Selection Risk. Selection risk is the risk that the securities, Underlying Funds, or derivatives, selected by the New Subadvisers will under perform the market, the relevant indices, or other funds with similar investment objectives and investment strategies.
Equity Securities Risk. Equity securities are securities that represent an ownership interest (or the right to acquire such an interest) in a company and include common and preferred stocks. In the event an issuer is liquidated or declares bankruptcy, the claims of owners of bonds take priority over holders of preferred stock, whose claims take priority over the claims of those who own common stock.
Equity Markets Risk. The values of equity securities fluctuate in response to issuer, political, market, and economic developments. Equity prices can fluctuate dramatically over short time periods in response to these developments. Different parts of the market and different types of equity securities can react differently to these developments. For example, large capitalization stocks can react differently from small capitalization stocks, and "growth" stocks can react differently from "value" stocks. Issuer, political, or economic developments can affect a single issuer, issuers within an industry or economic sector or geographic region, or the market as a whole.
Small and Mid Cap Companies Risk. The risk that investments in small and intermediate capitalization size companies may be more volatile than investments in larger companies, as small and intermediate capitalization size companies generally experience higher growth and failure rates. The trading volume of these securities is normally lower than that of larger companies. Such securities may be less liquid than others and could make it difficult to sell a security at a time or price desired. Changes in the demand for these securities generally have a disproportionate effect on their market price, tending to make prices rise more in response to buying demand and fall more in response to selling pressure.
Interest Rate Risk. Interest rate increases can cause the price of a debt security to decrease. In addition, if a security is prepaid in a period of falling interest rates, the World Strategies Portfolio may have to reinvest the proceeds in lower-yielding investments. Interest rate risk is generally greater in the case of securities with longer durations and in the case of portfolios of securities with longer average durations.

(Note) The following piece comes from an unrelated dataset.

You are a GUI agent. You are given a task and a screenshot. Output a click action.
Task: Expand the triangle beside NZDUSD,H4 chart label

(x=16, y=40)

Credit Risk. The ability, or perceived ability, of the issuer of a debt security to make timely payments of interest and principal on the security will affect the value of the security.
Extension Risk. During periods of rising interest rates, the average life of certain types of securities may be extended because of slower than expected principal payments. This may lock in a below-market interest rate, increase the security's duration, and reduce the value of the security.
High-Yield/Junk Bonds Risk. Securities rated below investment grade ("high-yield bonds" or "junk bonds") lack outstanding investment characteristics and have speculative characteristics and are subject to greater credit and market risks than higher-rated securities. The lower ratings of junk bonds reflect a greater possibility that adverse changes in the financial condition of the issuer or in general economic conditions, or an unanticipated rise in interest rates, may impair the ability of the issuer to make payments of interest and principal. If this were to occur, the values of such securities held by the World Strategies Portfolio may become more volatile.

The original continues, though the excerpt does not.